绝大部分编程语言都提供类似for、while等关键词的循环语句。这可能是我们使用得最频繁的语句之一。但是使用不当,也可能造成死循环,并且某些死循环是非常难以察觉和重现的。比如接下来会说到的情况。 最近在阅读Skynet的源代码(Skynet是由云风编写的一套游戏服务器框架,采用Actor模式),在/lualib-src/lua-bson.c中有如下函数:
static inline void
bson_reserve(struct bson *b, int sz) {
if (b->size + sz <= b->cap)
return;
do {
b->cap *= 2;
} while (b->cap <= b->size + sz);
if (b->ptr == b->buffer) {
b->ptr = malloc(b->cap);
memcpy(b->ptr, b->buffer, b->size);
} else {
b->ptr = realloc(b->ptr, b->cap);
}
}
这个函数的目的是,根据传入的sz增长b指向的内存大小。首先这个函数如果是用作外部接口使用,漏洞非常多。即使仅仅用作内部调用也有很大风险。
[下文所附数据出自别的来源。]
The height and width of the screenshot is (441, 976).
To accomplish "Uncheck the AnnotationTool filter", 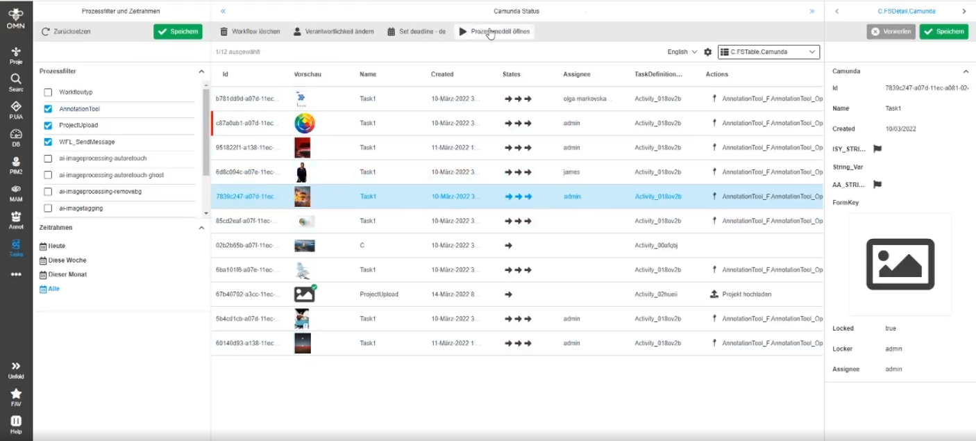I will tap(48, 109).

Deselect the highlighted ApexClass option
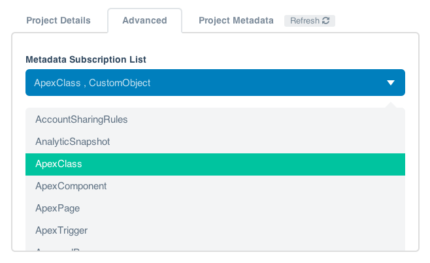click(x=59, y=164)
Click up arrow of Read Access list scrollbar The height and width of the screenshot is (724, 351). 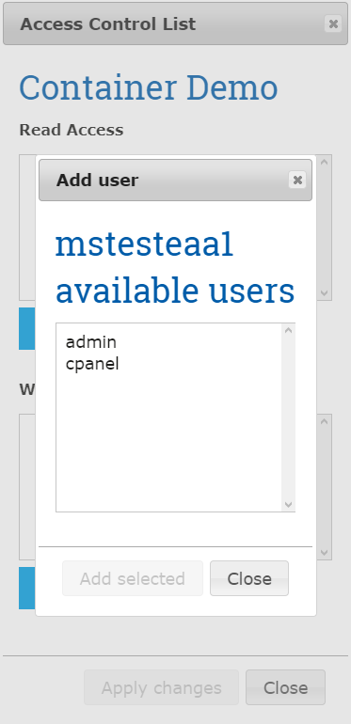tap(325, 162)
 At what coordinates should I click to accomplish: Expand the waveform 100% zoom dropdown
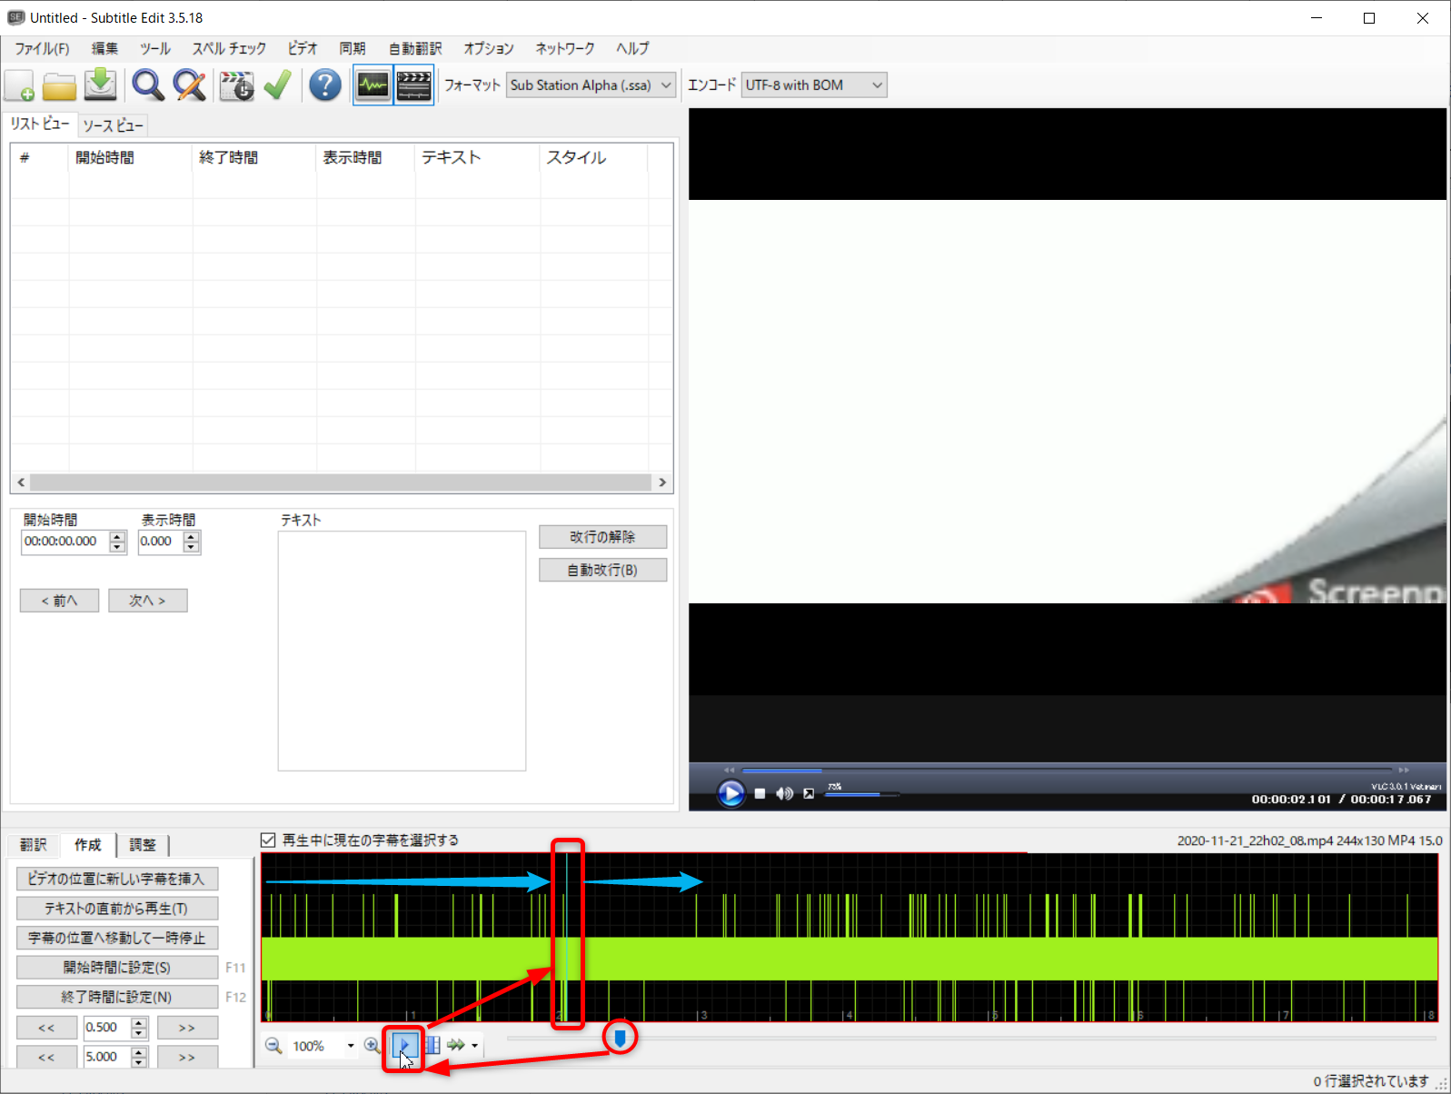tap(351, 1046)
最后我们回到文章的主题。看函数中的do{}while()循环语句,大意是当b的内存容量翻倍后,如果b的内存容量仍然小于等于新的内存大小,则b的内存容量继续翻倍,直到b的容量可以满足新的内存大小,则退出循环。但是,这里的do{}while()循环可能会陷入死循环。当b->cap大于INT_MAX/2时,b->cap *= 2;
执行结束后,b->cap整数越界(此时一定会有new b->cap小于old b->cap),则while()中的条件判断一定成立。到此逻辑已经出现错误。更坏的情况是,某些情况下甚至会导致死循环。 接下来,我们构造一个更加简单的例子来说明,循环变量可能会如何引起死循环。写出这样的代码的几率一定不会低。
#include <stdio.h>
#include <stdint.h>
int main() {
uint8_t max_uint8 = (uint8_t)~0;// 255
uint8_t i;
for (i = 0; i < max_uint8; i += 10) {
printf("i:%u\n", i);
}
return 0;
}
你可以在在你的PC上执行此代码,但请注意此程序会陷入死循环。在终端中请使用Ctrl+c强制终止此程序。引起死循环的原因就是整数越界。当i等于250时,i满足for循环的执行条件,可继续执行。执行i += 10
,此时i越界了变成了4,是满足for循环的执行条件的,循环得以继续执行,但已经出错了。 那么我们如何避免因为循环变量越界而导致的错误甚至死循环呢?既然是因为在边界条件判断时出了错,那么我们给其限定执行次数不就行了吗,保证在限定的执行次数内一定是不会发生循环变量越界的,就像strncpy()之于strcpy()。那么这个执行次数应该如何确定呢?我们以上面的死循环代码为例,对其进行改进:
#include <stdio.h>
#include <stdint.h>
int main() {
uint8_t max_uint8 = (uint8_t)~0;// 255
uint8_t i;
uint8_t max_count = max_uint8 / 10;
for (i = 0; i <= max_count; i++) {
printf("i:%u\n", i * 10);
}
return 0;
}
我们先求得原来的for循环在不发生循环变量越界的前提下,最多能循环的次数。这样就修改为了我们最为常见的循环变量自增1的for循环,就不会在出现因循环变量越界而导致错误和死循环了。这个例子非常简单,那如果遇到bson_reserve()函数中乘法递增的循环变量又该如何确定其最大执行次数呢?我们构造一个例子:
#include <stdio.h>
#include <stdint.h>
int main() {
uint8_t max_uint8 = (uint8_t)~0;// 255
uint8_t capacity = 5;
do {
if (max_uint8 / capacity < 2) {
printf("capacity:%u即将越界,请做异常处理\n", capacity);
break;
}
printf("capacity:%u\n", capacity);
capacity *= 2;
} while (capacity <= 200);
return 0;
}
在do{}while()循环中,去检测当前capacity是否能够进行下一次的翻倍,如果不能则报告错误或者做异常处理,当然例子里只是简单的跳出循环而已。其实上个例子同样可以使用这样的判断方式来界定循环变量会否越界,只是我一开始思考的思路是这样的——如何安全地确定其最大执行次数。现在我们将其修改如下:
#include <stdio.h>
#include <stdint.h>
int main() {
uint8_t max_uint8 = (uint8_t)~0;// 255
uint8_t i;
for (i = 0; i < max_uint8; i += 10) {
printf("i:%u\n", i);
// 检测循环变量下一次自增是否能成功
if (max_uint8 - i < 10) {
printf("再次循环将越界,请做异常处理\n");
break;
}
}
return 0;
}
关键在于如何安全地提前判断下一次循环是否会发生越界,如果会就做异常处理,否则继续循环。记住这个陷阱,写出更加健壮的代码。